(Beginning of RECORDS FOR PROCESSING)

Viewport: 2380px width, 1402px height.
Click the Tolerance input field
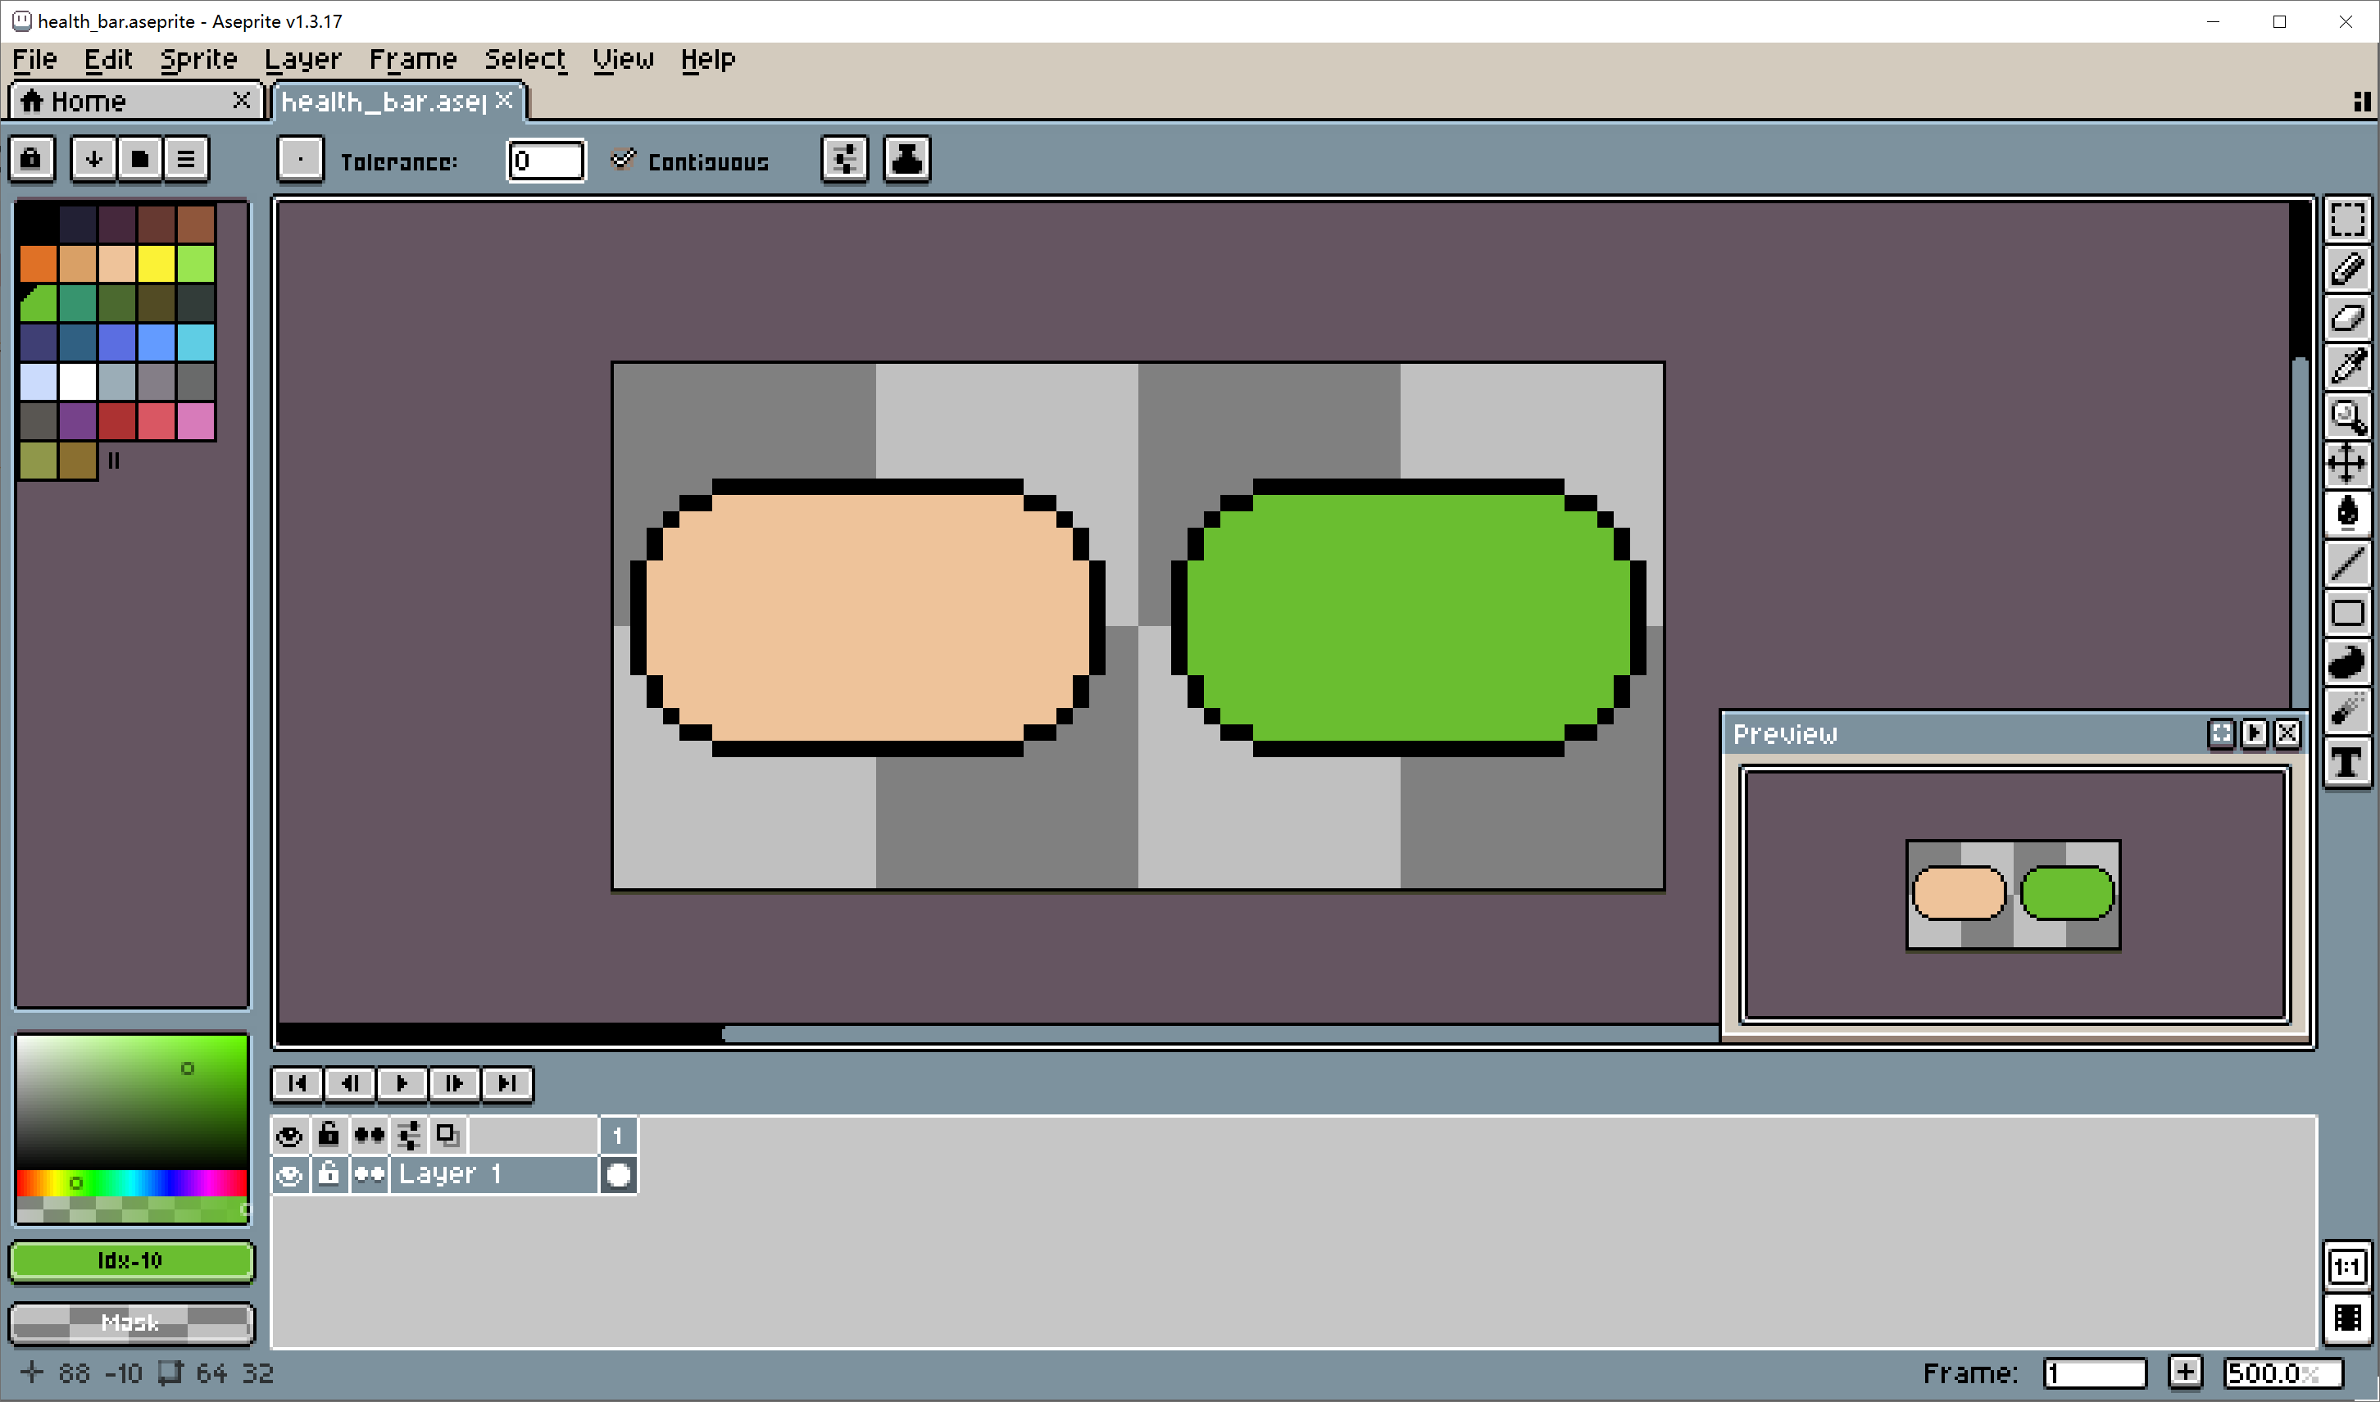tap(545, 161)
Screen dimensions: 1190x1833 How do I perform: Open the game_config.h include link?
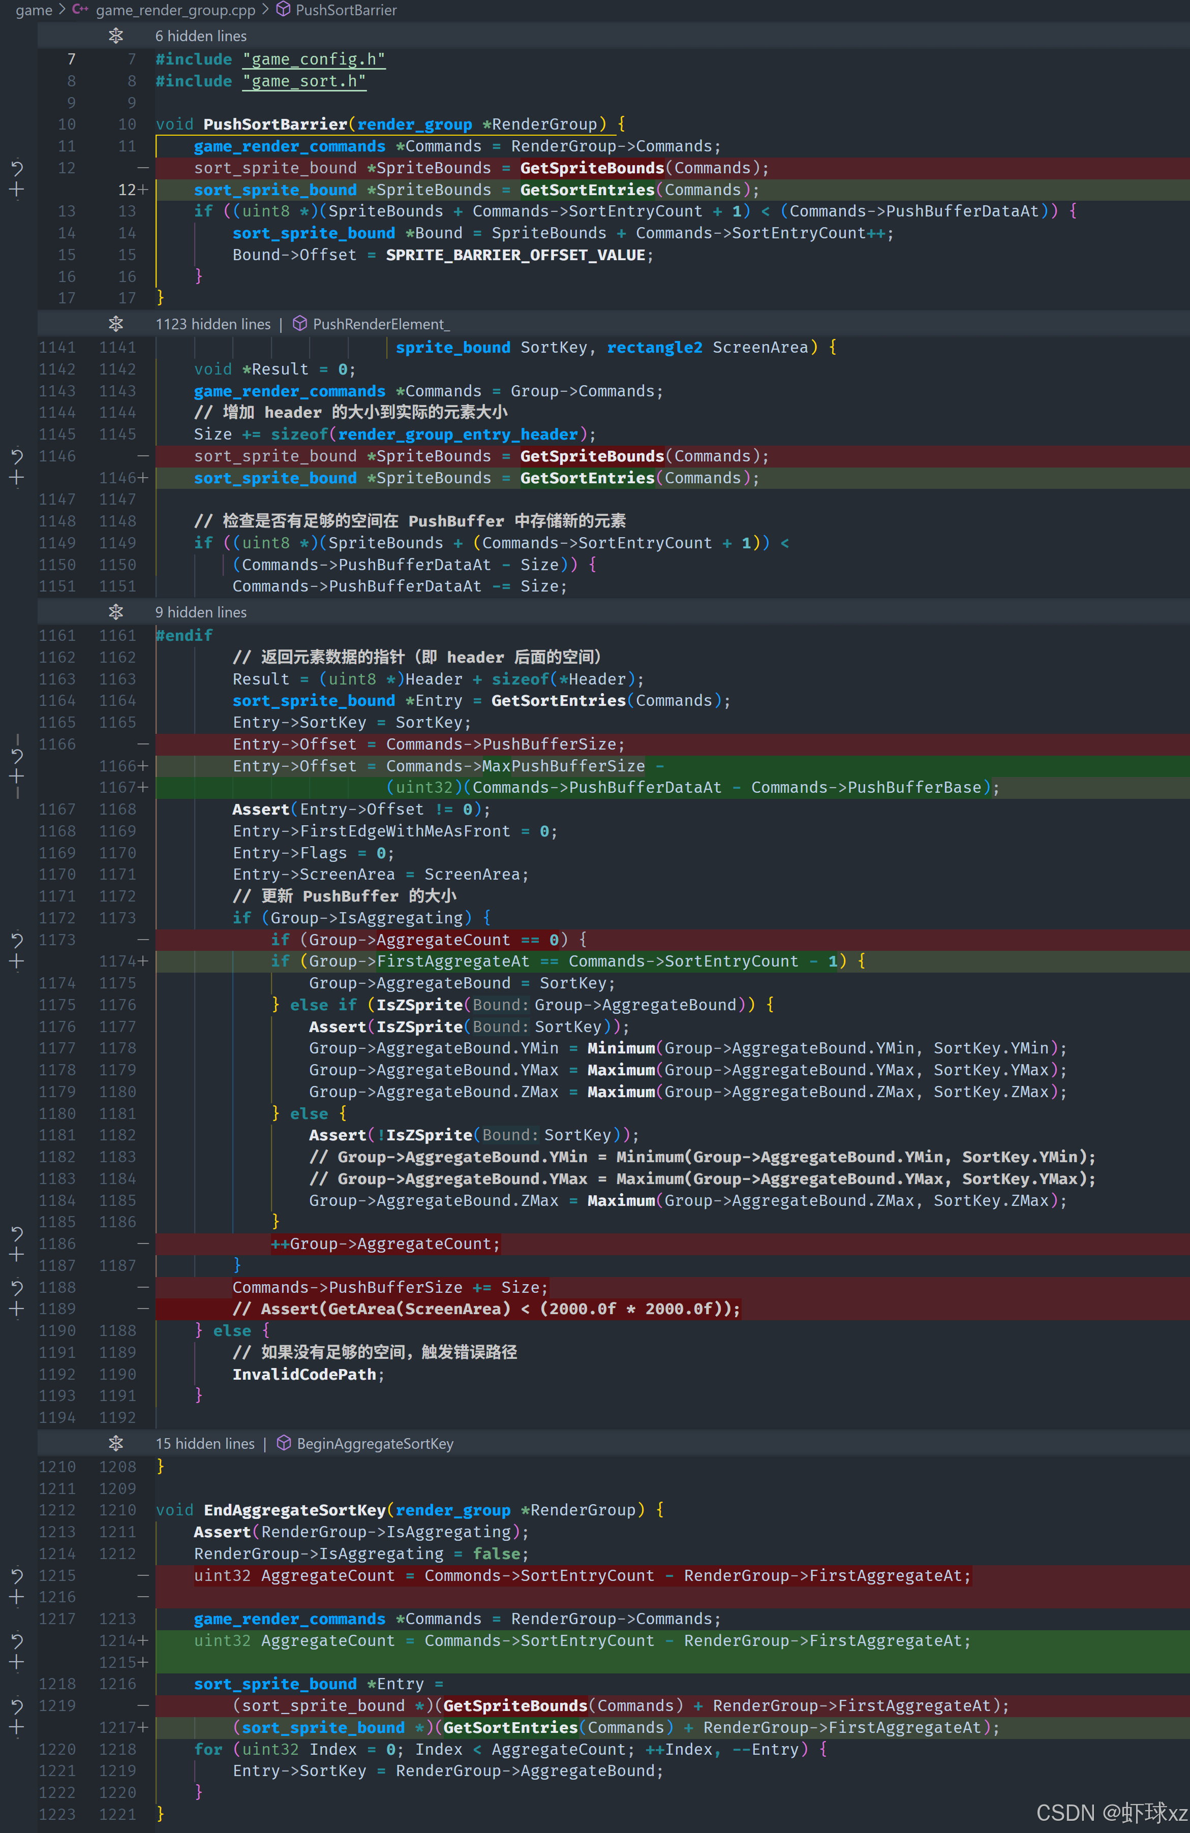click(x=313, y=59)
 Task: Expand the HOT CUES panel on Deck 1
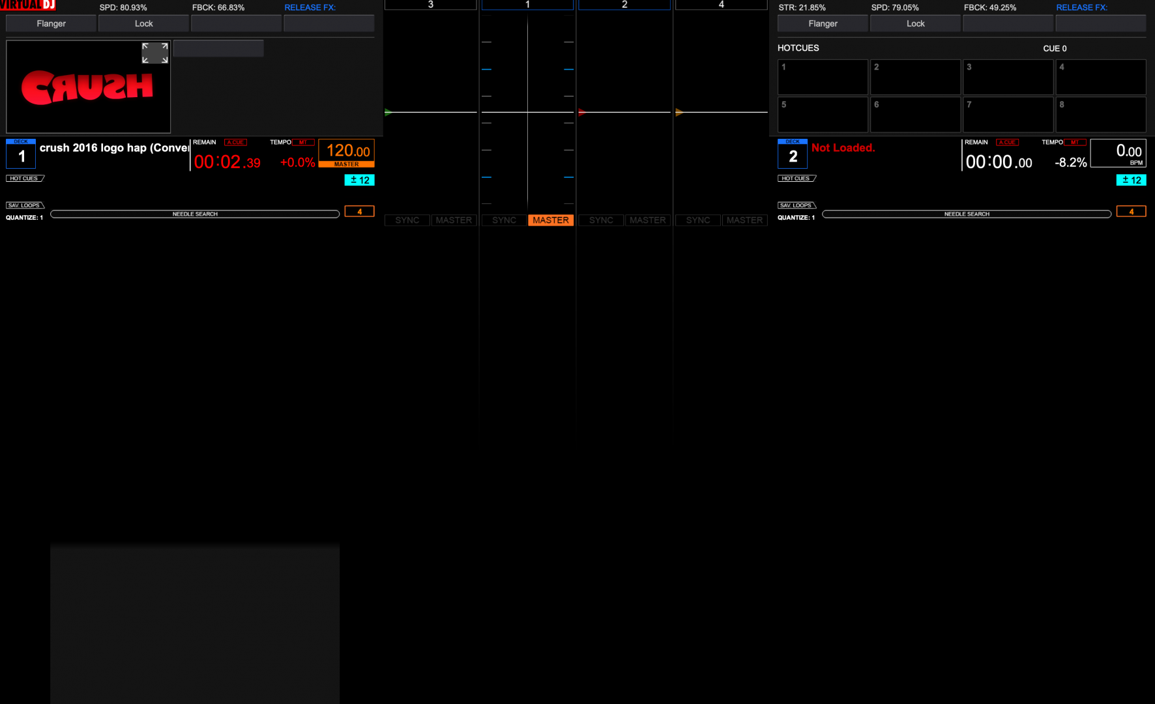pyautogui.click(x=25, y=178)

(End of RECORDS FOR PROCESSING)

-- WHAT YOU SHOULD DO --
Produce an exact copy of the lines from the line containing "Click the Tolerance input field" to the end of the material, both ends included, and omit every picture.

-- RESPONSE TO THIS TASK --
Click the Tolerance input field
tap(545, 161)
Screen dimensions: 1190x1833 How do I perform: Open the game_config.h include link?
click(x=313, y=59)
 Task: Expand the HOT CUES panel on Deck 1
pyautogui.click(x=25, y=178)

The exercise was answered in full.